A combinação de aumento da dívida líquida, queda sequencial na margem do backlog e fluxo de caixa livre abaixo do esperado contribuiu para a queda nas cotações, ainda que os fundamentos de crescimento de longo prazo permaneçam intactos.
Estratégia de monetização e foco operacional
A Direcional mantém estratégias de monetização de ativos, venda de contas a receber e expansão do programa MCMV, medidas que aumentam a previsibilidade do fluxo de caixa e fortalecem a estrutura financeira do grupo. A companhia também tem atuado para equilibrar alavancagem e rentabilidade, priorizando crescimento sustentável e mitigação de riscos.

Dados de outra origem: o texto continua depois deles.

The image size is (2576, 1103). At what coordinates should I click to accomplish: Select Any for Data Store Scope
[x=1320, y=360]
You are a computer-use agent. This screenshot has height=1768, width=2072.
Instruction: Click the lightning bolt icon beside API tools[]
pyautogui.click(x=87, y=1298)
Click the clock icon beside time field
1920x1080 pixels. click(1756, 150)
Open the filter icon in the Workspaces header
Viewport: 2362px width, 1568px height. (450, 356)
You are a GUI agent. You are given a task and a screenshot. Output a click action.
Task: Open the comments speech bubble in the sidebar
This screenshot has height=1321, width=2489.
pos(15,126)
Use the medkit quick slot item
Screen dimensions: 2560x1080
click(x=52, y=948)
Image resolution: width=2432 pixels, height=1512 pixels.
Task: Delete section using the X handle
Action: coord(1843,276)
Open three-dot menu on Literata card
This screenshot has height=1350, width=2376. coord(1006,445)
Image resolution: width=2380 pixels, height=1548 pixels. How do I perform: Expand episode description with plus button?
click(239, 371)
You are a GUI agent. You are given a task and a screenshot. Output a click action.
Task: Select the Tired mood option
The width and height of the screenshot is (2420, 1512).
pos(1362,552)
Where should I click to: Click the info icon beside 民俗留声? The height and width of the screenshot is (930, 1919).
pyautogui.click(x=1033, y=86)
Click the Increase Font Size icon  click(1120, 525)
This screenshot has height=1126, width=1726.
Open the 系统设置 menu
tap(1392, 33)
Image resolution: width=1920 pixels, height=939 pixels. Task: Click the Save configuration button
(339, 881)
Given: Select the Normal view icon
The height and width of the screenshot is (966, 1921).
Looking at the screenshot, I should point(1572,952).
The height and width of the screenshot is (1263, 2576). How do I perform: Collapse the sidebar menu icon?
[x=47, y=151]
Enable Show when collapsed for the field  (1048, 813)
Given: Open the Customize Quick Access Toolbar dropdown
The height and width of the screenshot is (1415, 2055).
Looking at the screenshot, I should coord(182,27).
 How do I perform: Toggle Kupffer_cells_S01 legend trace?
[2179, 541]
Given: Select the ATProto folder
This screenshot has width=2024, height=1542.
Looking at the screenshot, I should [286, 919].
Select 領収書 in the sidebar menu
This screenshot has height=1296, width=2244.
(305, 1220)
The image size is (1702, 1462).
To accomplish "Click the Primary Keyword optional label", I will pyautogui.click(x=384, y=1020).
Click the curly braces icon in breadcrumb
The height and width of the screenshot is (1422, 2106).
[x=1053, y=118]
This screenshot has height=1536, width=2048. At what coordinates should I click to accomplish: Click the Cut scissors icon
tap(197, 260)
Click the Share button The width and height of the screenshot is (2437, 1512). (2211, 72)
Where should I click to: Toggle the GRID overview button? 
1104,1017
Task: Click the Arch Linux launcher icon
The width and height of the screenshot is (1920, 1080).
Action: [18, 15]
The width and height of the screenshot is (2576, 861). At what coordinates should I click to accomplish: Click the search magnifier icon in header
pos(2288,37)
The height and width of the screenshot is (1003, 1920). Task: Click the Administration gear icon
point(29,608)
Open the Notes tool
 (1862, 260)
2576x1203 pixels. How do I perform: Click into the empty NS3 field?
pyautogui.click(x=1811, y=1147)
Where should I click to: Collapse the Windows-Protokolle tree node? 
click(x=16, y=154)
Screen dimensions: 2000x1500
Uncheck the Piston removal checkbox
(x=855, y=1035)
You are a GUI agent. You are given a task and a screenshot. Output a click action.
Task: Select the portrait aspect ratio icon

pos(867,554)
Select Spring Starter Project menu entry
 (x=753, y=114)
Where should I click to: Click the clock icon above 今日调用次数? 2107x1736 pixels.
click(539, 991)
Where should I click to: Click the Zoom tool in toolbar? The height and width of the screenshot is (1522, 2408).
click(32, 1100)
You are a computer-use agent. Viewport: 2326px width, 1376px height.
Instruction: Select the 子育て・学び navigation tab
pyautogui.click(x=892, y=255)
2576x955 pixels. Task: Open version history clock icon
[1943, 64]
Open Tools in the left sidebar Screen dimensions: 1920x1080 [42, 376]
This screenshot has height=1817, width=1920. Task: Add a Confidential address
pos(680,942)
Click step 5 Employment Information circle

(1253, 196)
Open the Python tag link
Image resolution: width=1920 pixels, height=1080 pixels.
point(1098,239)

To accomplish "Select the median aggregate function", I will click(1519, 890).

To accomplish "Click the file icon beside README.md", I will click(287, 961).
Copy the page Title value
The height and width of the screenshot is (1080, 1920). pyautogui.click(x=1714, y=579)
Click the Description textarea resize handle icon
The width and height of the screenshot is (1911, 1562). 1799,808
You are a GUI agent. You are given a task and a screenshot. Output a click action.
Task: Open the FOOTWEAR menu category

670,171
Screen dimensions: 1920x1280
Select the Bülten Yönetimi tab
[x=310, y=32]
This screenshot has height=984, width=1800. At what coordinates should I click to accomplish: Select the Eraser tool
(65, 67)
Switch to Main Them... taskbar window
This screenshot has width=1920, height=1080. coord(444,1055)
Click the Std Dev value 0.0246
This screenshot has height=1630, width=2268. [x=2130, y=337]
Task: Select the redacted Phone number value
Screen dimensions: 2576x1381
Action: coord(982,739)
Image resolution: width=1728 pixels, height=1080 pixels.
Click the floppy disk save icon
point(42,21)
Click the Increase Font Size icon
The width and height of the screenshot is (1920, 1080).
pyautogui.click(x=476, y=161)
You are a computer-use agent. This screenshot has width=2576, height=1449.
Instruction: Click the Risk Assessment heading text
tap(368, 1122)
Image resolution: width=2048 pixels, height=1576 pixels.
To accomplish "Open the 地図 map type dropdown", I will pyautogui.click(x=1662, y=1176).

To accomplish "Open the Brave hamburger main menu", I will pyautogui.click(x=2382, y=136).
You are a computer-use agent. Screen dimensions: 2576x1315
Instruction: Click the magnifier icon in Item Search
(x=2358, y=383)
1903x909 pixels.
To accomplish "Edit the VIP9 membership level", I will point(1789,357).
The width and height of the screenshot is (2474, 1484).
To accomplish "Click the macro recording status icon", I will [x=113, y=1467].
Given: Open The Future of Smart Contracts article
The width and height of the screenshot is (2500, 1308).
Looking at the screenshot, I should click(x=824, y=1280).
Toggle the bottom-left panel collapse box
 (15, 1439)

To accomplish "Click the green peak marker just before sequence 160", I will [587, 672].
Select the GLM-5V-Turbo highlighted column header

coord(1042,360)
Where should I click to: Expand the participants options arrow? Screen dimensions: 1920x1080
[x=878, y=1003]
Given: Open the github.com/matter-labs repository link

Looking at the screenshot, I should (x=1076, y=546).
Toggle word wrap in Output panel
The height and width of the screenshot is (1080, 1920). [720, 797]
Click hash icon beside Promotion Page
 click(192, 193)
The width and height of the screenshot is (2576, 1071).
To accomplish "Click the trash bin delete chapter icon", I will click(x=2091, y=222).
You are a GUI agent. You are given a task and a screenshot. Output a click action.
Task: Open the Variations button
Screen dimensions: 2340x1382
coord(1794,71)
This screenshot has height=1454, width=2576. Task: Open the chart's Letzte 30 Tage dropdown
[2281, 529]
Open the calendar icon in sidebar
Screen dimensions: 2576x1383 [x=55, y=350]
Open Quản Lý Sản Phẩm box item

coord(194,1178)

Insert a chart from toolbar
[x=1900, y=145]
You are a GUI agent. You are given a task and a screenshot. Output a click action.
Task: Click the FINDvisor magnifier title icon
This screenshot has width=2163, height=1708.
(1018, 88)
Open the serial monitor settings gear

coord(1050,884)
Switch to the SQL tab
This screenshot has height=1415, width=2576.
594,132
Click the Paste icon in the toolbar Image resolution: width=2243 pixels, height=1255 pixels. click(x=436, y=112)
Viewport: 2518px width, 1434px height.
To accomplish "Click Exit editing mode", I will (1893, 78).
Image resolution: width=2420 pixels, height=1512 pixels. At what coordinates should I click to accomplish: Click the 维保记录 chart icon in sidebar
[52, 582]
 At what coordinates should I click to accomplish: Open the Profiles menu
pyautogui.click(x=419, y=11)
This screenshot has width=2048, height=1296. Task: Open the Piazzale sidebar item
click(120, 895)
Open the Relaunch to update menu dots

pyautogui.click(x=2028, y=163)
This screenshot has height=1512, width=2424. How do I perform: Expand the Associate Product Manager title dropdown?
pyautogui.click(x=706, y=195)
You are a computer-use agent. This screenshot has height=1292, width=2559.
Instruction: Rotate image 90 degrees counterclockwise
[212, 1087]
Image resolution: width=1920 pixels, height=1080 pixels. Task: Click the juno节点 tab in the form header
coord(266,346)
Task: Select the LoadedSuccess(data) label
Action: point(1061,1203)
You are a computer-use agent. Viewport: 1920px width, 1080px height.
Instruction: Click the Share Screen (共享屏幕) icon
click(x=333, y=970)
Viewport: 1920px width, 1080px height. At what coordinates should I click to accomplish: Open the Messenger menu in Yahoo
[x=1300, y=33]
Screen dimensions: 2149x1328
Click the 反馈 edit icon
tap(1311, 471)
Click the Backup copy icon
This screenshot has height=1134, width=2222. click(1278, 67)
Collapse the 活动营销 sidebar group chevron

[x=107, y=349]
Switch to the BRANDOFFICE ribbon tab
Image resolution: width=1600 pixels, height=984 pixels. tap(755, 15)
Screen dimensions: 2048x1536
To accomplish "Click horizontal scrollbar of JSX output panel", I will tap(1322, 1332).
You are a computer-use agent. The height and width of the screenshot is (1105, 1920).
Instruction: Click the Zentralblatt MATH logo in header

Especialistas destacam que o foco em habitação de baixa renda, aliado à disciplina financeira e ao monitoramento de margens, fortalece o apelo do DIRR3 para investidores institucionais e individuais. A gestão proativa da empresa é considerada um diferencial frente à volatilidade do mercado e às condições econômicas desafiadoras.
Cenário para 2026 e próximos movimentos
Para 2026, a Direcional projeta manutenção do crescimento de lucro e expansão de margem operacional, principalmente no segmento de habitação popular. A disciplina financeira, a monetização de ativos e a eficiência operacional são fatores que sustentam o potencial de valorização da ação no médio e longo prazo.
Apesar da volatilidade no curto prazo, a empresa apresenta fundamentos robustos, capacidade de geração de caixa e retorno consistente sobre patrimônio, reforçando a confiança dos analistas na trajetória da DIRR3.